Read Bad Night Is Falling Online

Authors: Gary Phillips

Bad Night Is Falling (10 page)

A Scalp Hunter, dressed in oversized khaki shorts and handling a semiauto, ran past a prone Monk, intent on finding a target. There was a large oleander bush in direct line from him across the street, and Monk was very aware of a squat dark shape disturbing its leaves.

“Get between the cars,” he screamed at the Scalp Hunter in the shorts.
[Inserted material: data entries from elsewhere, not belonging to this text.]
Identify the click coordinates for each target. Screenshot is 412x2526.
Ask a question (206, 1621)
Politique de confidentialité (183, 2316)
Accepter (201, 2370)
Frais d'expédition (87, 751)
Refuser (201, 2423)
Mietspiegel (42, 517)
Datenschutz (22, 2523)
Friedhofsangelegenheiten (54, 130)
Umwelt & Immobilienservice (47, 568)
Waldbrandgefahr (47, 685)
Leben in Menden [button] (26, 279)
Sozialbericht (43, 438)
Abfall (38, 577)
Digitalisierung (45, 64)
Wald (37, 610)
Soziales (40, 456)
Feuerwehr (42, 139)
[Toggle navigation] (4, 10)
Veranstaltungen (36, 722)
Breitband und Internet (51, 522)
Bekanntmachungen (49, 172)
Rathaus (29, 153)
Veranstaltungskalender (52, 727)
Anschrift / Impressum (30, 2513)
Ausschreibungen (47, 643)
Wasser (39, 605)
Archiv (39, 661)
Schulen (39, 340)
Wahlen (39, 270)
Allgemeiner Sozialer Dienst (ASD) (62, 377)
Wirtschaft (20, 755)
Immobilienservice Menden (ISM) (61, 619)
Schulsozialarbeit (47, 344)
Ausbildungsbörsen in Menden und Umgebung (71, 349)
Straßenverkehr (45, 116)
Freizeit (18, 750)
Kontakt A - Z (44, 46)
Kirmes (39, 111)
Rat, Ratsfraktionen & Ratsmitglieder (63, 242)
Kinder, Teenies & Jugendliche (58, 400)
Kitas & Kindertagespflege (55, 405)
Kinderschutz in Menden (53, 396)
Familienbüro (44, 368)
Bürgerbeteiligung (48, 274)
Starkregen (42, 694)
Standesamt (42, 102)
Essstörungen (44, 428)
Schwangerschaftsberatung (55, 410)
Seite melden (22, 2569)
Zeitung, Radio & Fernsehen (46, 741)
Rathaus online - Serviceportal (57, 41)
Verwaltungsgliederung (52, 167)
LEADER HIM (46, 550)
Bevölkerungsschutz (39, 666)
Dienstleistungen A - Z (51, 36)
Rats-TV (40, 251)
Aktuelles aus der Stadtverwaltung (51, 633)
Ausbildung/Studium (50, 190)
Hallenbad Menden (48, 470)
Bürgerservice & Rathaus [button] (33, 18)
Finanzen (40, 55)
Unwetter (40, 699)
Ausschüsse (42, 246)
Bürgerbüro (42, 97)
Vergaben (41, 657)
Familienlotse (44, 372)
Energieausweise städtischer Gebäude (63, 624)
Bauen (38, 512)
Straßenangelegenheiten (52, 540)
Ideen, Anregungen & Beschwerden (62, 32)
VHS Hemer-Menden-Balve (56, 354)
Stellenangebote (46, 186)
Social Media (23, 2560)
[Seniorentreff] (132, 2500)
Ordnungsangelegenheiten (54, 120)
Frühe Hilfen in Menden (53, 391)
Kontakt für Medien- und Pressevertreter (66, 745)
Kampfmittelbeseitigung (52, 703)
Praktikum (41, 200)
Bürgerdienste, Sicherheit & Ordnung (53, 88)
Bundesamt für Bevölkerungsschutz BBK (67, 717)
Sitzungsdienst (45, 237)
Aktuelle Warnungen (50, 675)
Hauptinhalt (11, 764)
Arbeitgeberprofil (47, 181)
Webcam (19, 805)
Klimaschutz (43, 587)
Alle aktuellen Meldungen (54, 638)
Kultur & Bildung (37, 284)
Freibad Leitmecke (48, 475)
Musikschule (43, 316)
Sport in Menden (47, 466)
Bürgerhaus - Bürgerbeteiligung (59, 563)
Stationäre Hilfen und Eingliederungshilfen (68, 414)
The man across the street let go with rounds from the weapon he held. It tut-tutted bullets in no discernable pattern, or at least that was Monk's perception as he vaulted over the trunk of the Trans Am, the back window blowing apart like tossed marbles. He banged his knee on the way over, gritting his teeth as he hit the concrete with his shoulder.

More bellowing of gunfire, running, and “Mother-fuckah” filled the night. As his heart jackhammered in his throat, Monk caught glimpses of the attackers. Body types and recent encounters collided in his mind like Polaroids spread before him on a table. He knew the broad, squat form of one of the assaulters was Big Loco. He was letting loose with whatever the hell his spurt gun was.

Not bothering or chancing to aim, Monk cranked off two shots in the wide little man's direction. More bullets tore into the sports car's frame, some of them penetrating to the other side.

“Goddamn, they popped Stake,” a voice yelled.

“Get them wets,” someone else exhorted.

More gunfire erupted, and the uncertainty of life on the battlefield was played out on Trinity Street.

Monk belly crawled onto an adjacent lawn, two sets of feet trampling over him.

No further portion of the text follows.